- Task directions -
Extract each line of the data below that contains the string "what".

- Record extracts -
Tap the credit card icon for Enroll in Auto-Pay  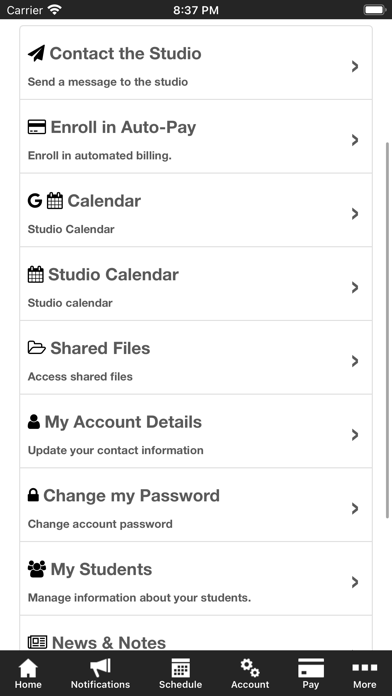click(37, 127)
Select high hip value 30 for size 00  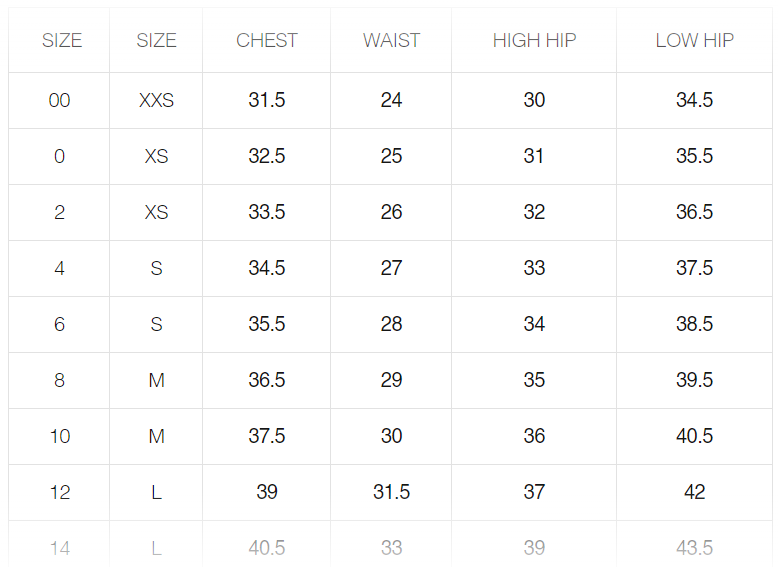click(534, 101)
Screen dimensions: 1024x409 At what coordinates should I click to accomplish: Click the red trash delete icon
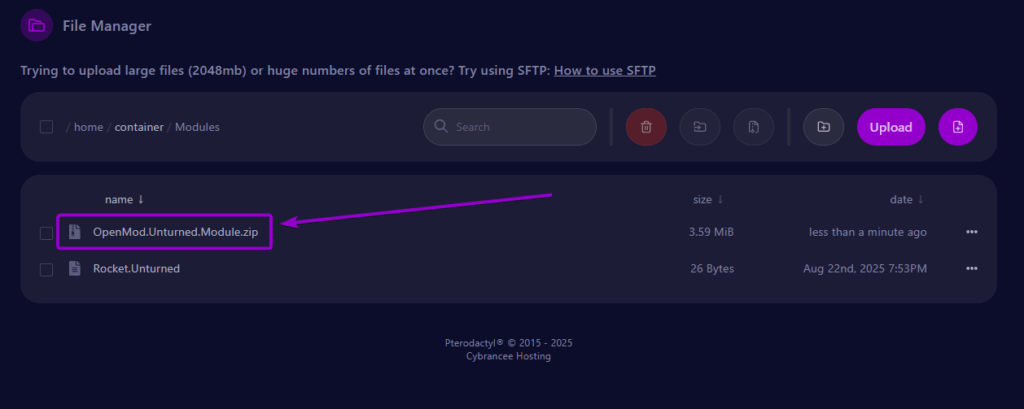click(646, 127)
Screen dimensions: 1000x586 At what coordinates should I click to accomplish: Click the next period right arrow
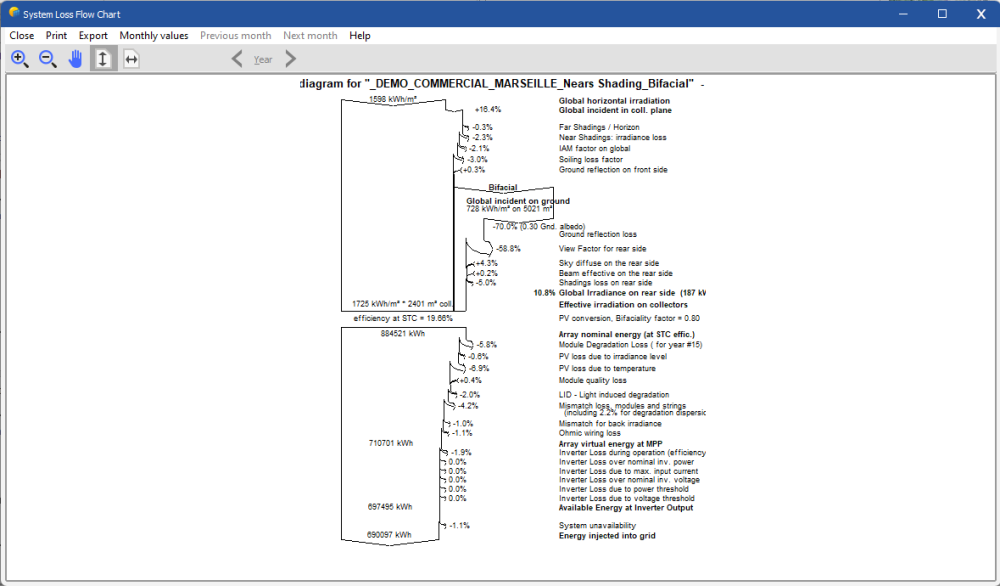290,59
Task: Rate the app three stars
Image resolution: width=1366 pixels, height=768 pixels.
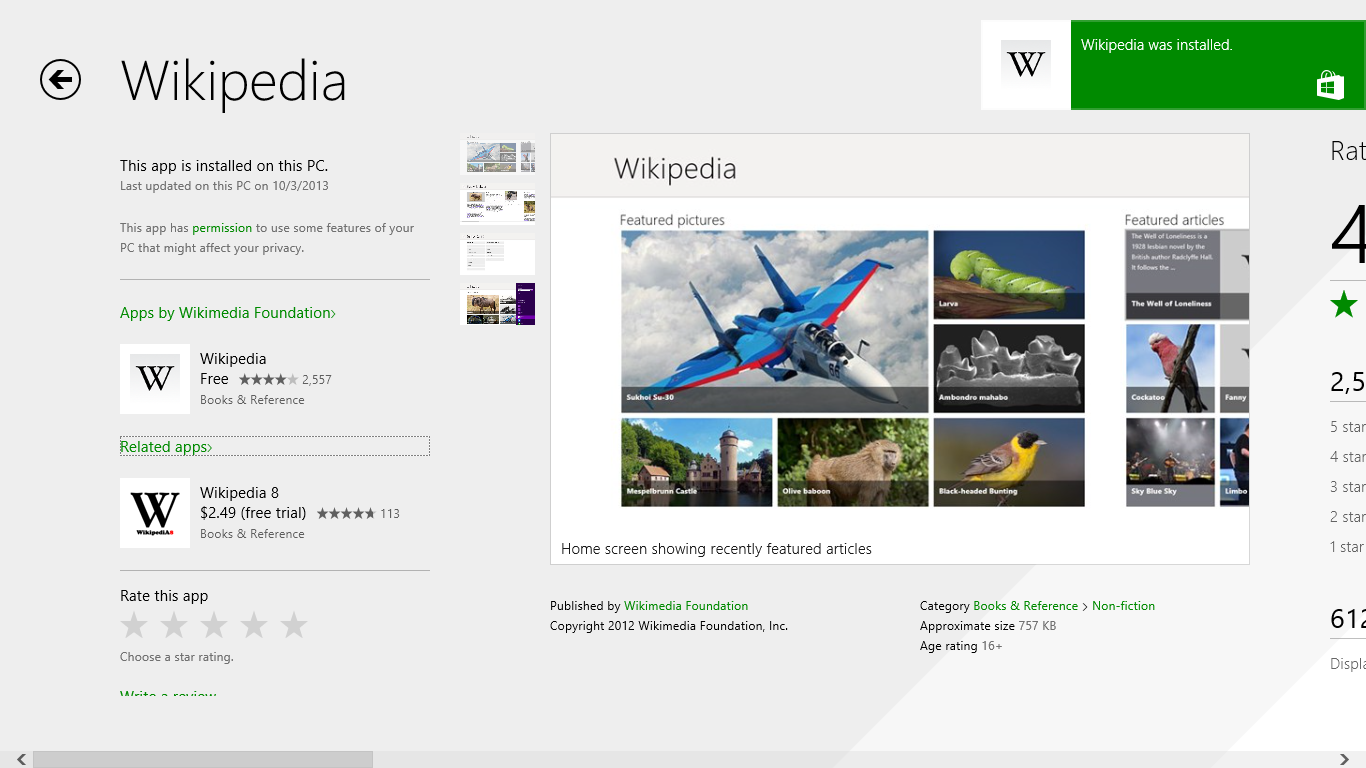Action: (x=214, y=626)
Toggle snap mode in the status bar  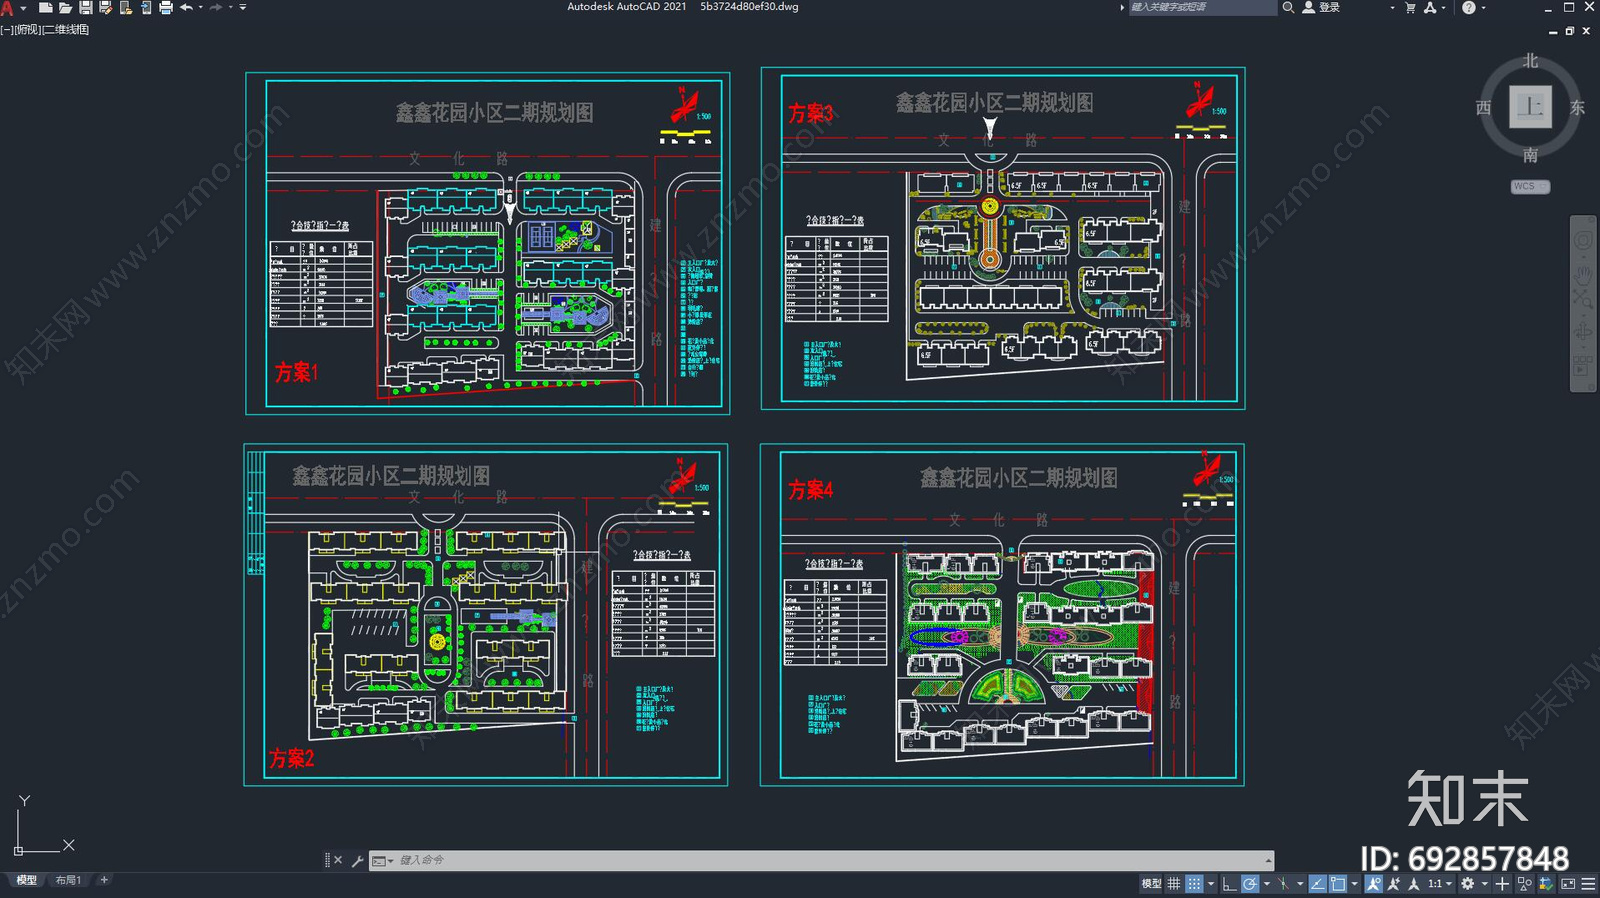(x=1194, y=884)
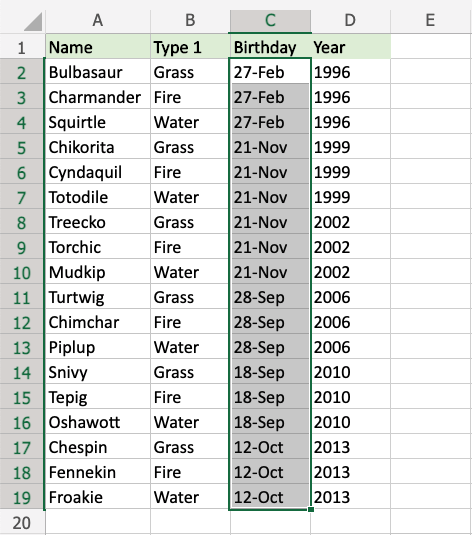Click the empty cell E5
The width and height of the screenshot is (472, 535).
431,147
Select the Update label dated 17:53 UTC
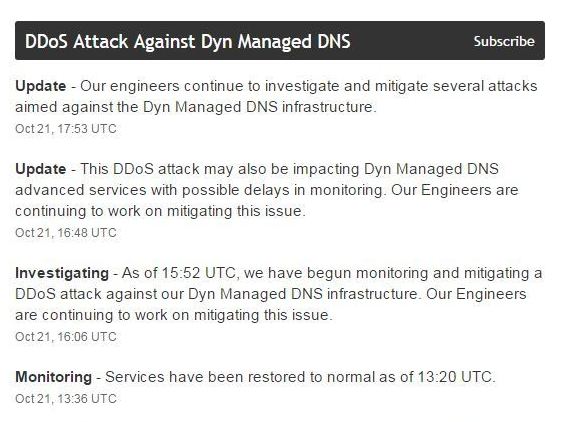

- Correct response -
Screen dimensions: 1024x409 At what coordinates should I click to accomplish: Click the red trash delete icon
Screen dimensions: 1000x586 At what coordinates should I click to accomplish: Click the next period right arrow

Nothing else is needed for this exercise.